Generosas capas de láminas verdes de pasta con espinacas se alternan con un ragú lento y aromático, suavizado por la bechamel y coronado con Parmigiano Reggiano gratinado. En el horno los ingredientes se funden en una superficie dorada y ligeramente crujiente que encierra un corazón suave y cremoso. El aroma es cálido y envolvente, a carne y leche, con la nota verde de la pasta fresca. Es el primer plato de las fiestas y de los almuerzos dominicales, capaz de llenar la mesa y la casa.
La lasaña verde a la boloñesa es uno de los símbolos gastronómicos más reconocibles de Bolonia, ciudad históricamente ligada a la pasta fresca al huevo. Representa la cocina de la osteria y de la familia emiliana: rica, convivial, construida sobre la paciencia y los ingredientes locales.

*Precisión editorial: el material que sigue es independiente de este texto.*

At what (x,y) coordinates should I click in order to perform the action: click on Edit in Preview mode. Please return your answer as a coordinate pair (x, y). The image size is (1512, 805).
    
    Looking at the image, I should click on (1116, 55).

Para los boloñeses es el plato de las ocasiones importantes y de la tradición custodiada.
La lasaña tiene orígenes antiguos, ya documentados en la Edad Media, pero la versión verde con espinacas y ragú se consolidó en la cocina boloñesa entre los siglos XIX y XX. La receta moderna también fue codificada por la Accademia Italiana della Cucina en la segunda mitad del siglo XX. Con el tiempo se ha convertido en una de las preparaciones más representativas de la gastronomía emiliana.